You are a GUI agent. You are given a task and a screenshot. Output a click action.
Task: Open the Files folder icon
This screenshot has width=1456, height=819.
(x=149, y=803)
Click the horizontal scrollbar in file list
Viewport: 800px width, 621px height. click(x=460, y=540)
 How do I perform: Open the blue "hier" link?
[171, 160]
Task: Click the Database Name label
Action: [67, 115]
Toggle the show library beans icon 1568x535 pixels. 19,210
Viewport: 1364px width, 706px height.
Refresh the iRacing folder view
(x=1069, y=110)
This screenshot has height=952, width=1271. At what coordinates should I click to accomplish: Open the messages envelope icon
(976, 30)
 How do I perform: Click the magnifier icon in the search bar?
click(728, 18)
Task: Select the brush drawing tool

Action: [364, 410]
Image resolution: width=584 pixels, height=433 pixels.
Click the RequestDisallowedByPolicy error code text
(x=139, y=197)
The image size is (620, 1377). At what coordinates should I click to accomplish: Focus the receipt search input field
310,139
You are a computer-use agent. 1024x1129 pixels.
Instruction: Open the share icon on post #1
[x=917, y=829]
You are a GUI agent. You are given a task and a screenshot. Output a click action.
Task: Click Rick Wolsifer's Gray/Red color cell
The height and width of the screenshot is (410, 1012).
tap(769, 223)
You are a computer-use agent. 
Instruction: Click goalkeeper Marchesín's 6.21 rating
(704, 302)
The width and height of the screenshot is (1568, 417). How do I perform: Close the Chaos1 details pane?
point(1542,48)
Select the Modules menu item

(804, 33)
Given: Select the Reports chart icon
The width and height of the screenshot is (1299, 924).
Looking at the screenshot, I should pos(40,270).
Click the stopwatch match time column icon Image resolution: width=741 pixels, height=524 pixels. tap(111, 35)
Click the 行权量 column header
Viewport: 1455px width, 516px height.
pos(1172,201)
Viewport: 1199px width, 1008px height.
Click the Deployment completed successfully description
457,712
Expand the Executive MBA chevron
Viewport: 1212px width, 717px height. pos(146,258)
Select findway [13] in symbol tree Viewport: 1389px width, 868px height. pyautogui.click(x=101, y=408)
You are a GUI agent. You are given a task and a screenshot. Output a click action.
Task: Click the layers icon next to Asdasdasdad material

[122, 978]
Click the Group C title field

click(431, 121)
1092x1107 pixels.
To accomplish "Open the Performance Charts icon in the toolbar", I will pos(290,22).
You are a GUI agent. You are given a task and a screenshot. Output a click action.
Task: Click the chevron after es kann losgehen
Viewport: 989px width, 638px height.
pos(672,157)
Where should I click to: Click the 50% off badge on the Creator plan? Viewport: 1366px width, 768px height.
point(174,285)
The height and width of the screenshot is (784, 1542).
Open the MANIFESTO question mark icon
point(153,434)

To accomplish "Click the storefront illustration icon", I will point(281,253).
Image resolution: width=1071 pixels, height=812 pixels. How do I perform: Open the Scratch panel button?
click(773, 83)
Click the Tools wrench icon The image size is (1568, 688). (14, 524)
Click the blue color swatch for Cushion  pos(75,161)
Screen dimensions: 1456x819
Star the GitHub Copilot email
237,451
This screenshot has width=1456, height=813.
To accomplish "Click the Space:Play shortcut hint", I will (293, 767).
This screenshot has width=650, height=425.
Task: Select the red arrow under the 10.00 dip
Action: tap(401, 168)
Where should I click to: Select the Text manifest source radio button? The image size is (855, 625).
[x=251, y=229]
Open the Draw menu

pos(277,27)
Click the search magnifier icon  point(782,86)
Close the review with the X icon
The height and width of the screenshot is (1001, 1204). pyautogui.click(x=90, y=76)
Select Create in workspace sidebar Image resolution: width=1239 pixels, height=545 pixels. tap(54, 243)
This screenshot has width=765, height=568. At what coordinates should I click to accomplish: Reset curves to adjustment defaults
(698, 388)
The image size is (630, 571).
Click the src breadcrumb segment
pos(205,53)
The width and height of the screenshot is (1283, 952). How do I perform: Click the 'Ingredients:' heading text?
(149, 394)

· · · · · · ·

Aim: Locate every line in the material above that contains the string "point", and copy each of those lines in full.

Problem solution:
point(1542,48)
point(174,285)
point(153,434)
To accomplish "Click the storefront illustration icon", I will point(281,253).
Click the search magnifier icon  point(782,86)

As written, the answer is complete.